---- Excerpted data
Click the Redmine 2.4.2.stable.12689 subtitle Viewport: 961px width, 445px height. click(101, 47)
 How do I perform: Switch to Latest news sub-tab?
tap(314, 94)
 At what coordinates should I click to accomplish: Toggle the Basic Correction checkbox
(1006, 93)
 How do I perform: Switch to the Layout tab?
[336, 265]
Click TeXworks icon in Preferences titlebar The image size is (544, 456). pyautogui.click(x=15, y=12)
--------
---- Excerpted data
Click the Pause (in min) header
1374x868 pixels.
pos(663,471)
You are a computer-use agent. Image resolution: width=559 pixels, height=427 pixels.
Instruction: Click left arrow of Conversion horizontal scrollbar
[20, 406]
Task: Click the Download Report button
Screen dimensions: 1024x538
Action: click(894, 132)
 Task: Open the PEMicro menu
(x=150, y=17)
--------
---- Excerpted data
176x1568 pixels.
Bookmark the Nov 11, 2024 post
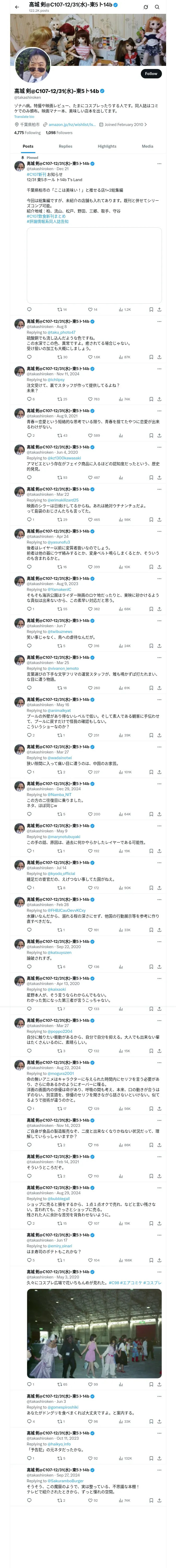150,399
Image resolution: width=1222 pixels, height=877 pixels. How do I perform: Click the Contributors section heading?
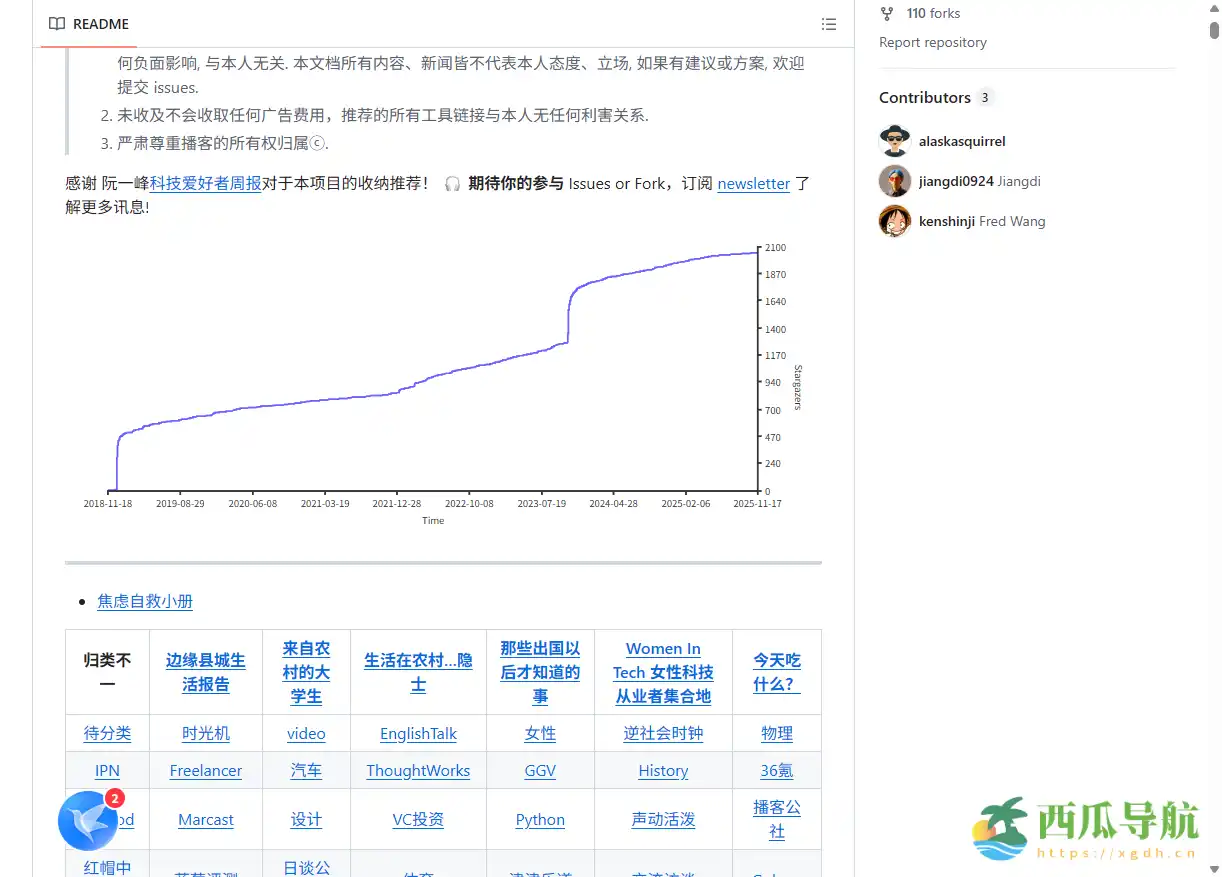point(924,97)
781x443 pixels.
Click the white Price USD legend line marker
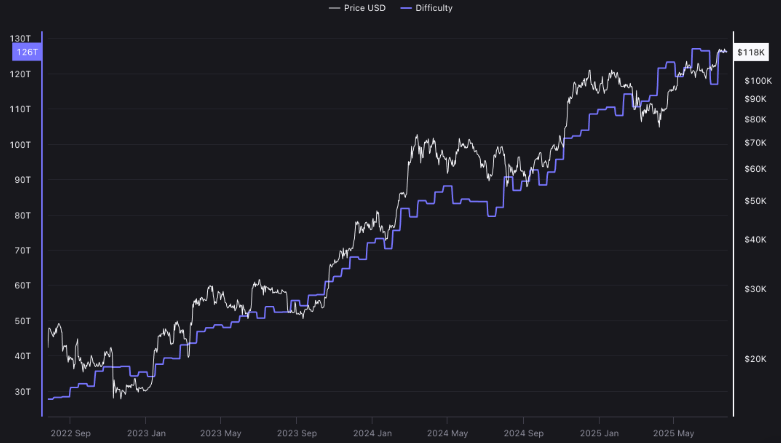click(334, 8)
--------
**Brief**
Would you copy out exactly the lines above that start at the one containing "Click the Redmine" and end at the one containing "Click TeXworks icon", inclusive?

**Task output**
Click the Redmine 2.4.2.stable.12689 subtitle Viewport: 961px width, 445px height. click(101, 47)
 How do I perform: Switch to Latest news sub-tab?
tap(314, 94)
 At what coordinates should I click to accomplish: Toggle the Basic Correction checkbox
(1006, 93)
 How do I perform: Switch to the Layout tab?
[336, 265]
Click TeXworks icon in Preferences titlebar The image size is (544, 456). pyautogui.click(x=15, y=12)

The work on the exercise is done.